Schließlich ist auch die intensive Beschäftigung mit dem Thema „Orientierung“, die bei uns ja auch Ausdruck in der wirklich erstaunlich viel beachteten Blogparade mit inzwischen 36 Beiträgen oder dem Leitthema der diesjährigen Recruiting2015 („Welcome to the Jungle“) gefunden hat, eine direkte Folge der Recherchen für das Buch.
Insofern: Die Arbeit hat sich für uns allemal gelohnt…
CA, metaHR:
Das klingt in jedem Fall gut und freut mich sehr für Euch.
Letzte Frage: Welche Pläne hast Du, das Thema Recrutainment weiter voran zu bringen? Gibt es vielleicht in Zukunft noch ein weiteres Buch von Dir?
JD:
Naja, um ehrlich zu sein. Ob ich sobald selber wieder ein eigenes Buchprojekt angehe, da bin ich erstmal zurückhaltend #grins. Aber auch so veröffentliche ich im Schnitt pro Jahr ja 2-4 Fachartikel in Büchern (anderer) und Zeitschriften, ganz zu schweigen von um die 75 Blogartikeln…
Neben dieser eher wissenschaftlichen und journalistischen Begleitung werden wir das Thema Recrutainment aber natürlich weiter vor allem durch praktische Arbeit weiterentwickeln. Pro Monat stellen wir im Schnitt zwischen ein und zwei Projekte fertig und jedes ist doch wieder irgendwie anders als die anderen…
CA:
Lieber Jo, danke für das Gespräch und viel Erfolg mit „Recrutainment: Spielerische Ansätze in Personalmarketing und –auswahl“.
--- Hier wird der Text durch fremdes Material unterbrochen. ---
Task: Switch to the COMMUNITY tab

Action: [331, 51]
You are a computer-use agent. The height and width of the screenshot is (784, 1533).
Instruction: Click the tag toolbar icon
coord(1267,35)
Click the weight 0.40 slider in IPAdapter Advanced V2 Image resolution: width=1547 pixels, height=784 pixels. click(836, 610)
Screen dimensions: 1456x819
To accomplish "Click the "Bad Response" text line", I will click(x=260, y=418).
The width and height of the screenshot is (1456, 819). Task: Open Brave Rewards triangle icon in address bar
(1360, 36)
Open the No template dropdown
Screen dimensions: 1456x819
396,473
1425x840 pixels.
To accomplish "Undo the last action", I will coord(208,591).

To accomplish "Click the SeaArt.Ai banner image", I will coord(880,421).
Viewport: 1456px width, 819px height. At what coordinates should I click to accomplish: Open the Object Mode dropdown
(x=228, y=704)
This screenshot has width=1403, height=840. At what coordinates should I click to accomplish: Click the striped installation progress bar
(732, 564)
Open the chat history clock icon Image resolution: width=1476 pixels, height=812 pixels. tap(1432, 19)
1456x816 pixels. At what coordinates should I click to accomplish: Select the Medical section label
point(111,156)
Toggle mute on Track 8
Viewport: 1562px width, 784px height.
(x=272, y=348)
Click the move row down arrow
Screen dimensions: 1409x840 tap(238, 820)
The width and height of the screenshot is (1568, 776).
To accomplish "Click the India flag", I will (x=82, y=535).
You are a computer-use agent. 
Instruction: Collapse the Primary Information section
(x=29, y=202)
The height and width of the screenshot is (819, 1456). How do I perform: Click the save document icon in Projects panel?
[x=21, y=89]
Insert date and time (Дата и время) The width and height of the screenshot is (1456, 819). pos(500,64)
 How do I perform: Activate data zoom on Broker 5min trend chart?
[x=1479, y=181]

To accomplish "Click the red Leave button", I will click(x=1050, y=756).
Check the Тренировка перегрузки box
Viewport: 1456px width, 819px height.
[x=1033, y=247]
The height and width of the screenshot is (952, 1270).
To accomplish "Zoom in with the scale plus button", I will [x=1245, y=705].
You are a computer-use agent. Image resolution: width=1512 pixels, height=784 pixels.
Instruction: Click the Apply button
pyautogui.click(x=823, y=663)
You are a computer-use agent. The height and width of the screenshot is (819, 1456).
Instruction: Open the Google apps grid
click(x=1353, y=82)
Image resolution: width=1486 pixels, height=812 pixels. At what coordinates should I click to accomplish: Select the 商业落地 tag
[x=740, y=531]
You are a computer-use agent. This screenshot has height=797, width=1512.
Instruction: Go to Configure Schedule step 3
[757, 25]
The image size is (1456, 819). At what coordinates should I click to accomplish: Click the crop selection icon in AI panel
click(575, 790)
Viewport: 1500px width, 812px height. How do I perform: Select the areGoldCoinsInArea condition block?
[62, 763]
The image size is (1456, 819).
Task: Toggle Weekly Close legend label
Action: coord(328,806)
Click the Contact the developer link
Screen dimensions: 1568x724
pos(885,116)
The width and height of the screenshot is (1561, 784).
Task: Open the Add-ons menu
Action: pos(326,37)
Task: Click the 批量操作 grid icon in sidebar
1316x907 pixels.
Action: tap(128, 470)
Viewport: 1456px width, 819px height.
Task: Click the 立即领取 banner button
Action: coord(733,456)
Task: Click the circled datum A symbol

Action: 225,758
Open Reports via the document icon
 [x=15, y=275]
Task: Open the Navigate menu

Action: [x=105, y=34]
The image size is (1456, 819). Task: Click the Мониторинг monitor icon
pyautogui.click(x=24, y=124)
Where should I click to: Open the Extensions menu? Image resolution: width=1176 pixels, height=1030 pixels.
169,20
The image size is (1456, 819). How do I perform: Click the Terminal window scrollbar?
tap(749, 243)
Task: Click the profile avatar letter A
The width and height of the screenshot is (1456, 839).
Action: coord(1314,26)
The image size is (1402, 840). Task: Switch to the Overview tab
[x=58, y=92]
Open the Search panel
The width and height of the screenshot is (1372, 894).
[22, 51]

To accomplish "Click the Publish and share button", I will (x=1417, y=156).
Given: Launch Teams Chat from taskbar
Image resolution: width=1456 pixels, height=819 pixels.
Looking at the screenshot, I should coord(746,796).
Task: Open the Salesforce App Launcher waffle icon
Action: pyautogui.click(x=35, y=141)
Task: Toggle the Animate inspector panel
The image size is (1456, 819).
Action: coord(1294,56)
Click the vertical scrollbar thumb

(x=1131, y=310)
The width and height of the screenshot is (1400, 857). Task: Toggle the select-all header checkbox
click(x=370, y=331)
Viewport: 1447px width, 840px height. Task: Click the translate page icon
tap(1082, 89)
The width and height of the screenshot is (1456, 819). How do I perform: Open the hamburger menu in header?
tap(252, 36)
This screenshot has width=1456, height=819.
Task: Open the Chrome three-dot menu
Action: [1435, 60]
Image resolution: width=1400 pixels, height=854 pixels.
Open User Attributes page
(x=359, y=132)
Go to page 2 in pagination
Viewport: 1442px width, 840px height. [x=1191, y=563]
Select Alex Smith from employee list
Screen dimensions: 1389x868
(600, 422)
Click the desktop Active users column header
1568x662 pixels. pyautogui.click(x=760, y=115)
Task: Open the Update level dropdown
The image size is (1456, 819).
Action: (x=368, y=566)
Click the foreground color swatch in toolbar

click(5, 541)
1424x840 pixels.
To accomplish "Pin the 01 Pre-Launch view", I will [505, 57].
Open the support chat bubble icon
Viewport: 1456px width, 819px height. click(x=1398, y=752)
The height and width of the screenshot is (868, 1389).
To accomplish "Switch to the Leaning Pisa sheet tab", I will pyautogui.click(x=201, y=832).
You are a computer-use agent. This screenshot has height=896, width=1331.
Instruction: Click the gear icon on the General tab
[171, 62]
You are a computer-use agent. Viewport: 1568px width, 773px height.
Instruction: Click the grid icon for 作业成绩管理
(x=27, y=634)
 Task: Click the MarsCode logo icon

Über meinen Gesprächspartner:
Joachim ´Jo´ Diercks ist Geschäftsführer der CYQUEST GmbH – The Recrutainment Company. CYQUEST entwickelt webgestützte Instrumente für den Einsatz in Employer Branding und Personalauswahl (“eAssessment”) für eine Reihe namhafter Unternehmen, Hochschulen und Einrichtungen. Er ist Gastdozent für Personalmanagement und webgestützte Eignungsdiagnostik an der Hochschule Fresenius in Hamburg. Diercks studierte BWL an den Universitäten Hamburg und Berkeley und ist Autor verschiedener Fachartikel und Herausgeber des Buches „Recrutainment: Spielerische Ansätze in Personalmarketing und –auswahl“, sowie regelmäßiger Referent bei Fachkongressen zu E-Recruiting- und Social Media-Themen.